Rewrite the part of the data that opens with the line containing "I want to click on x-tick-label: 74°W, so" and closes with the line containing "(1064, 590).", changing "image size" to "screenshot size" and keeping everything else unchanged. Return only that part, and leave the pictures out.

- Given information:
Segment Open
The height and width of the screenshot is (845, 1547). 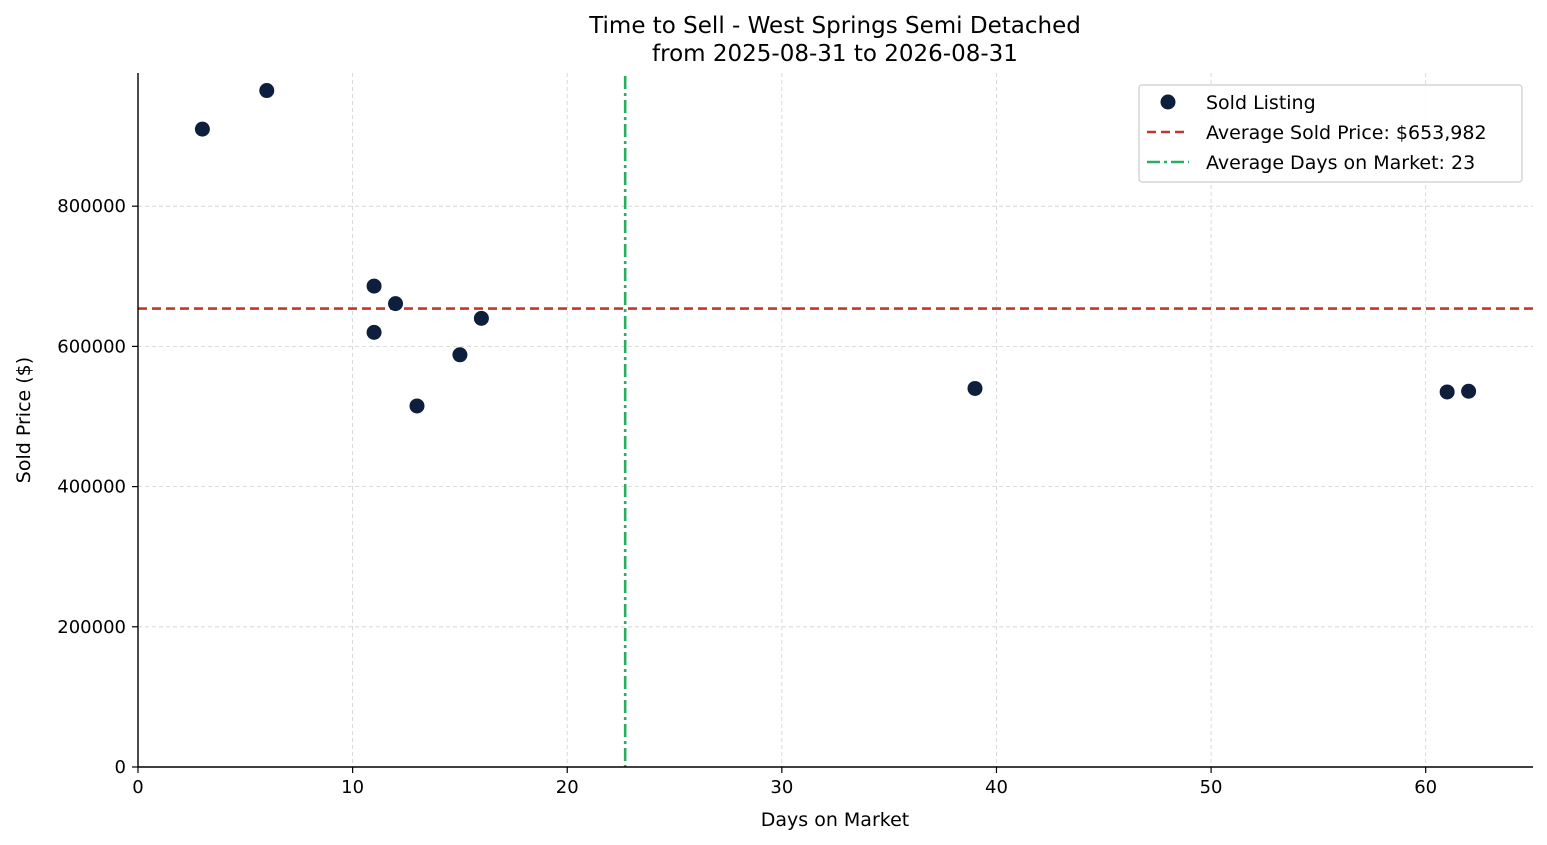 What do you see at coordinates (92, 346) in the screenshot?
I see `y-tick-label: 600000` at bounding box center [92, 346].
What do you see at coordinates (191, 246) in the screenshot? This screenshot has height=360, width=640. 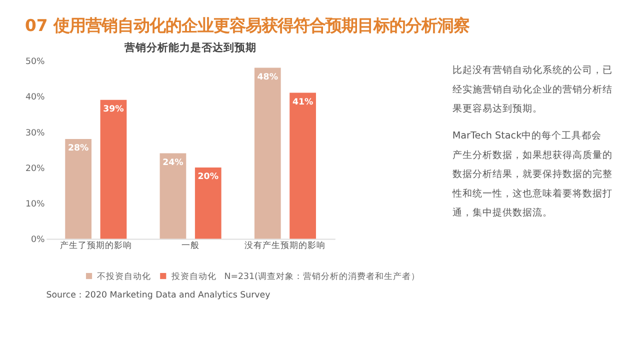 I see `x-tick-label: 一般` at bounding box center [191, 246].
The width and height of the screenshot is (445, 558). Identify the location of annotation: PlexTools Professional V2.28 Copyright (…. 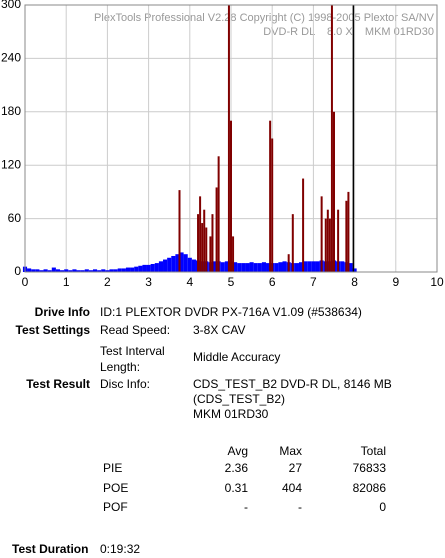
(264, 18).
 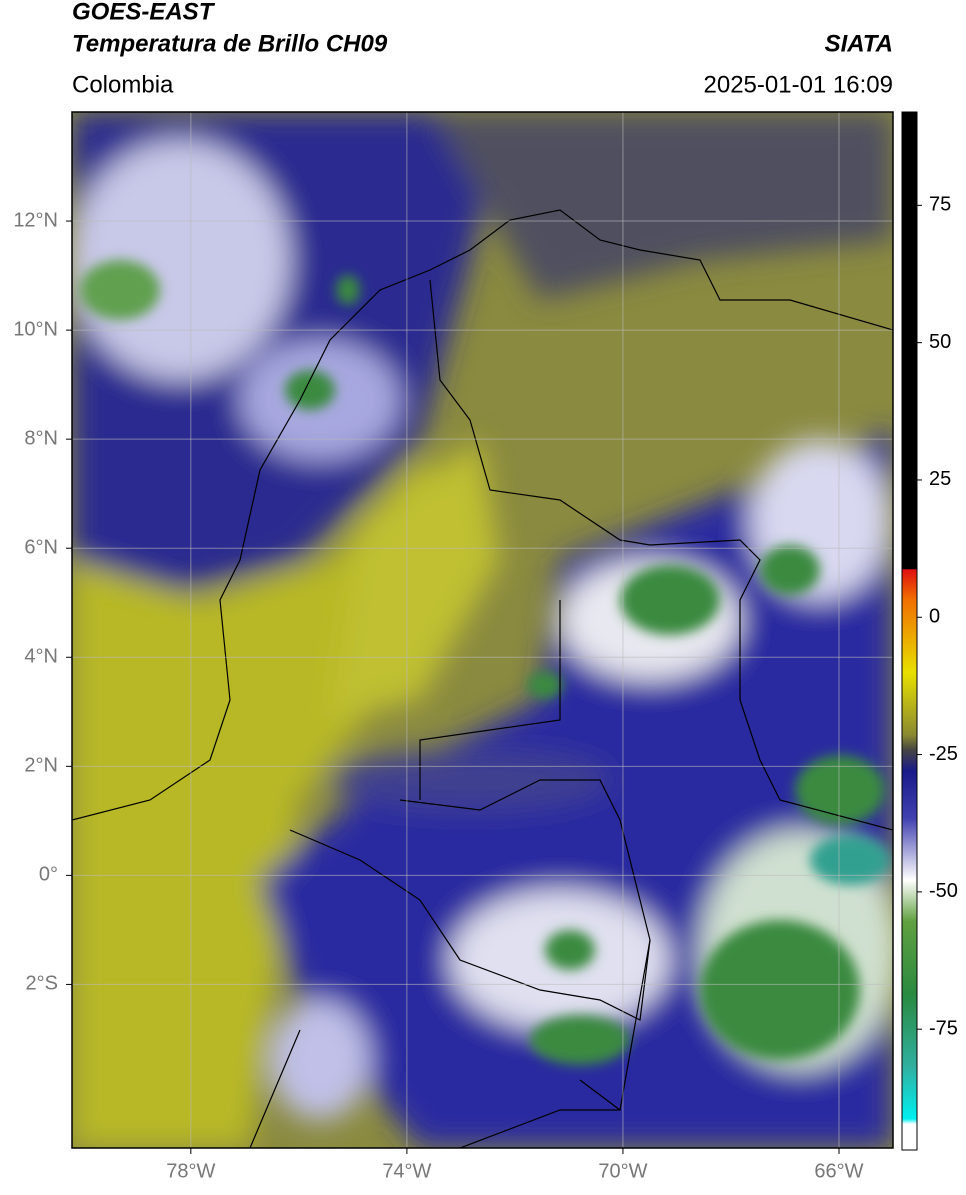 I want to click on x-tick-label: 74°W, so click(x=406, y=1171).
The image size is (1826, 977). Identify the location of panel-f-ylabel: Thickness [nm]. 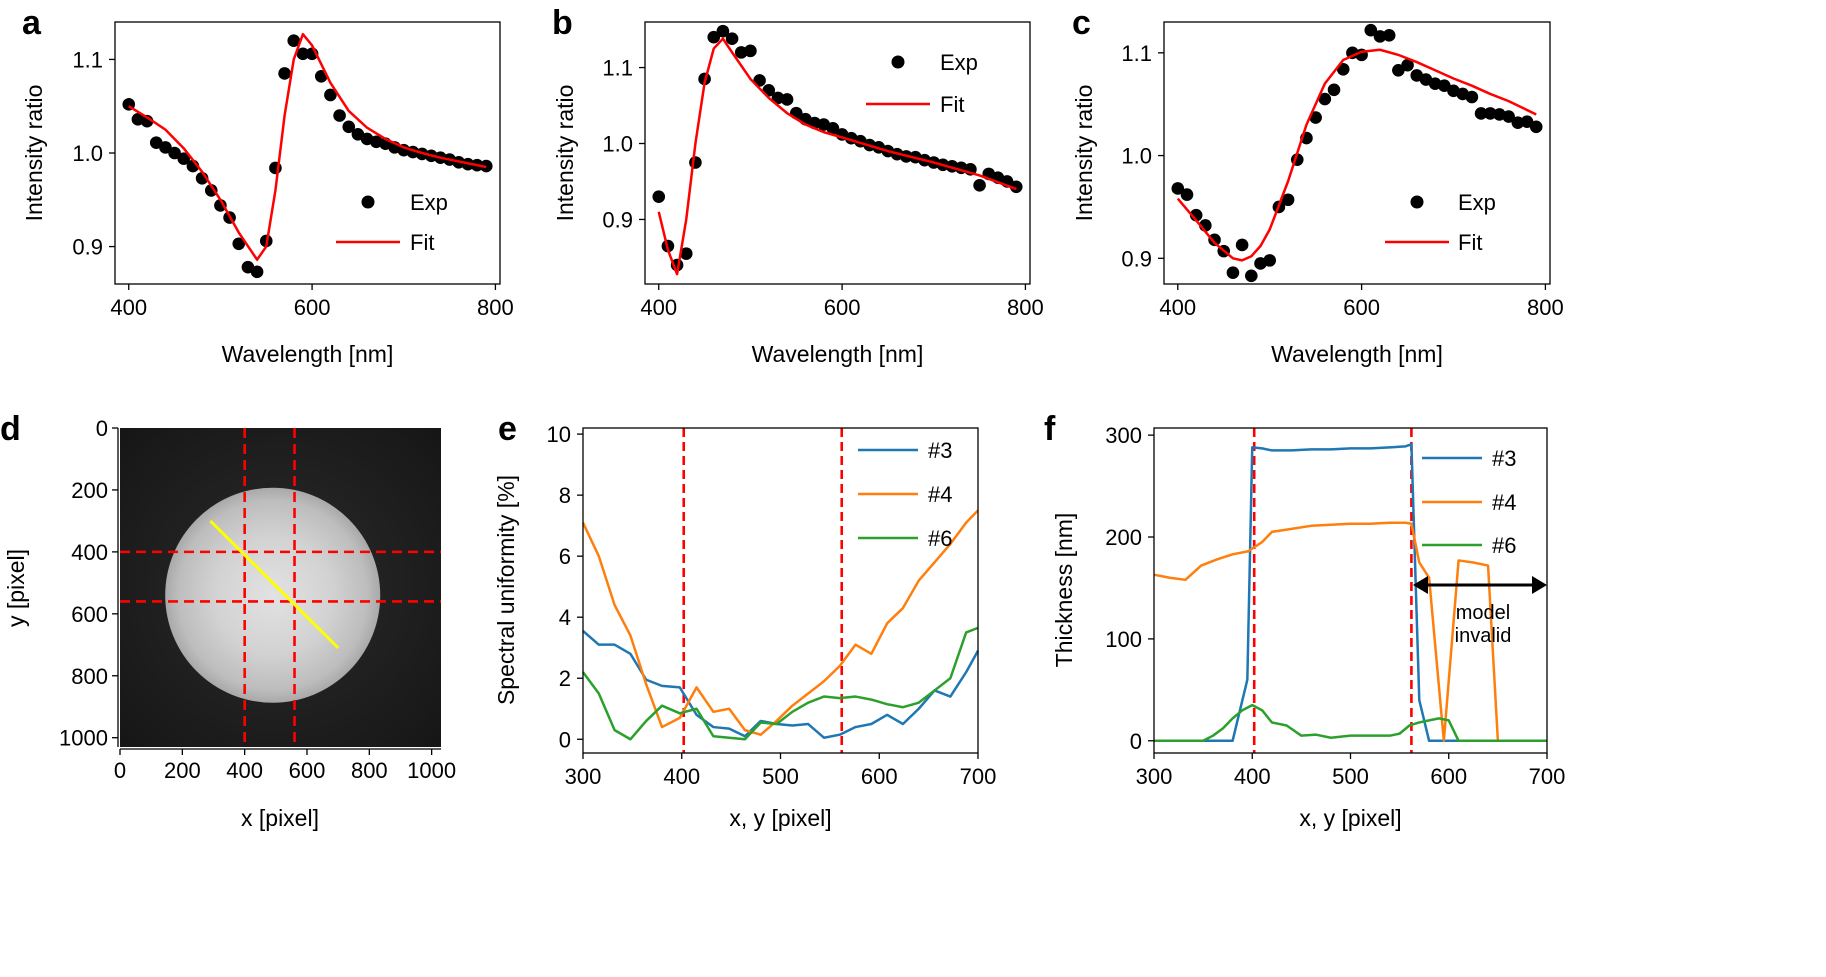
(1064, 590).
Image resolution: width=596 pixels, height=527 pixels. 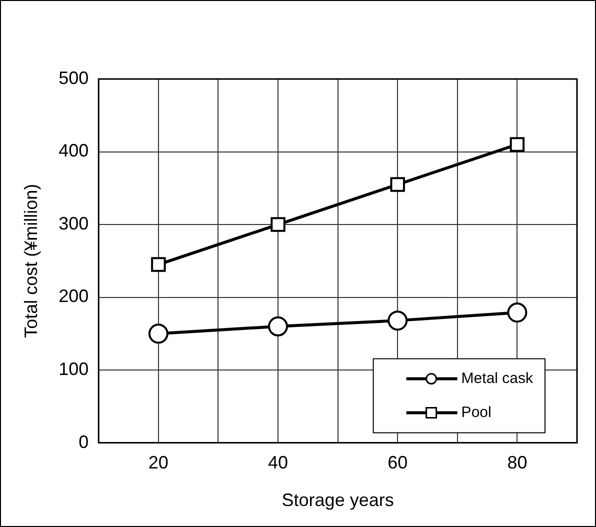 I want to click on y-tick-label: 100, so click(x=74, y=370).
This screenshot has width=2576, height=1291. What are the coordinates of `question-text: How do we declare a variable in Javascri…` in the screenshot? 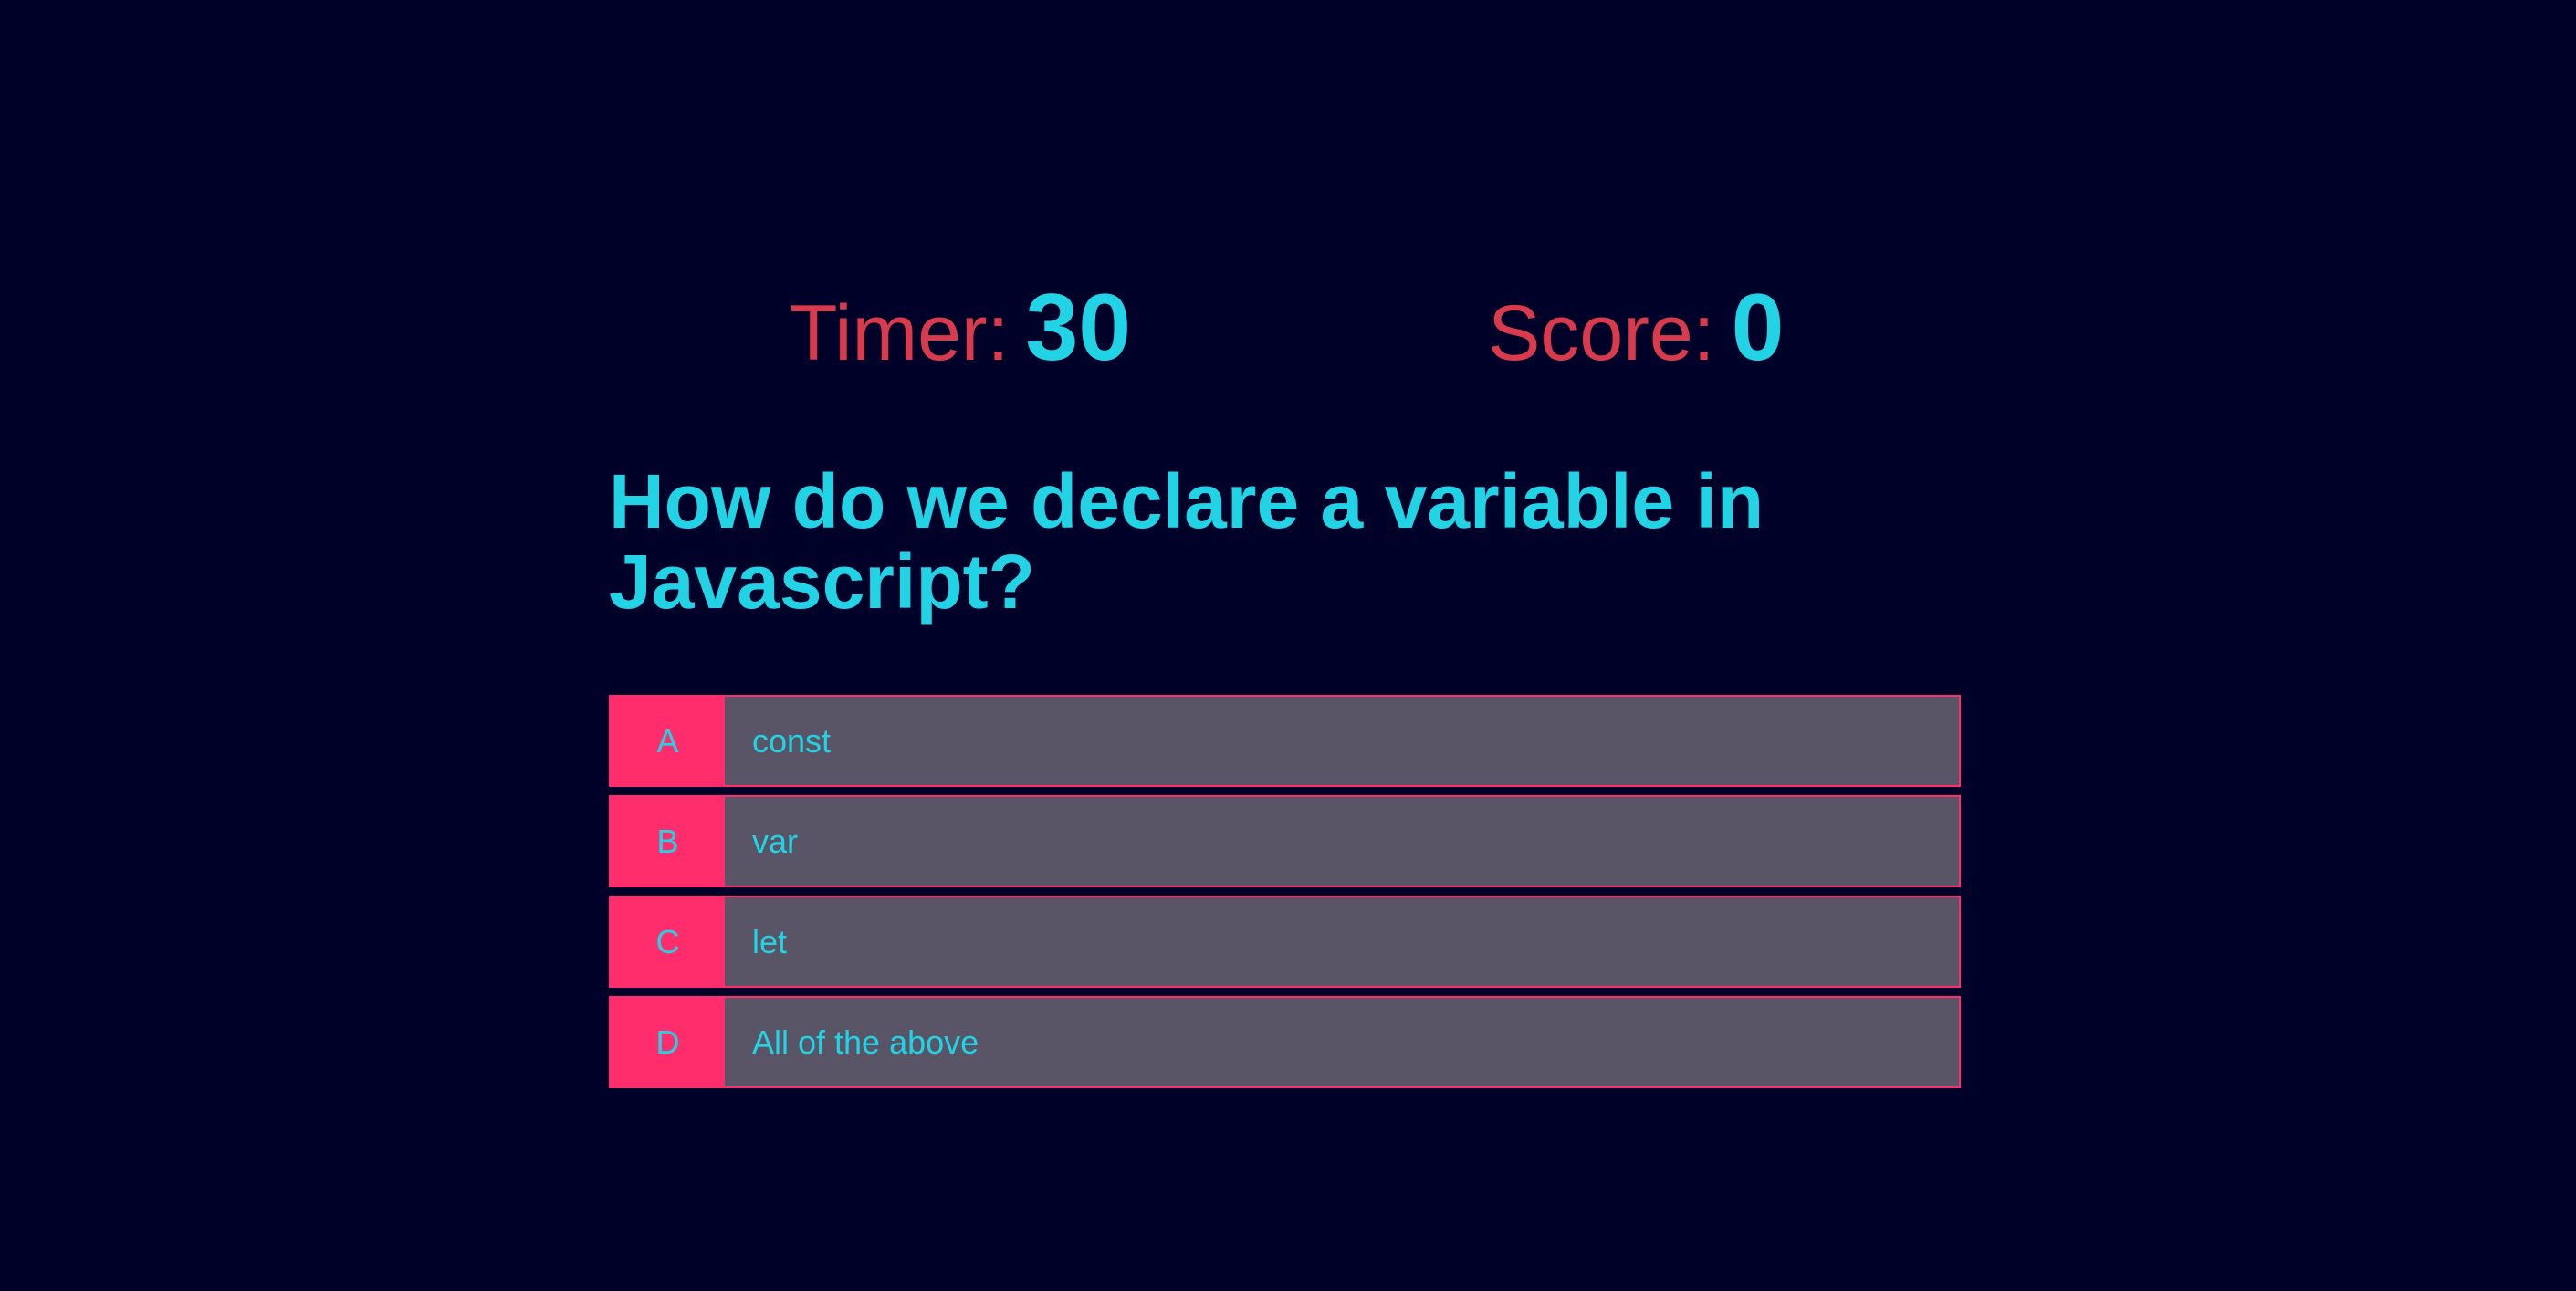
Segment Closed
- Task output:
  I want to click on x-tick-label: 74°W, so click(x=406, y=1171).
The screenshot size is (1826, 977). Identify the location of panel-f-ylabel: Thickness [nm]. 
(1064, 590).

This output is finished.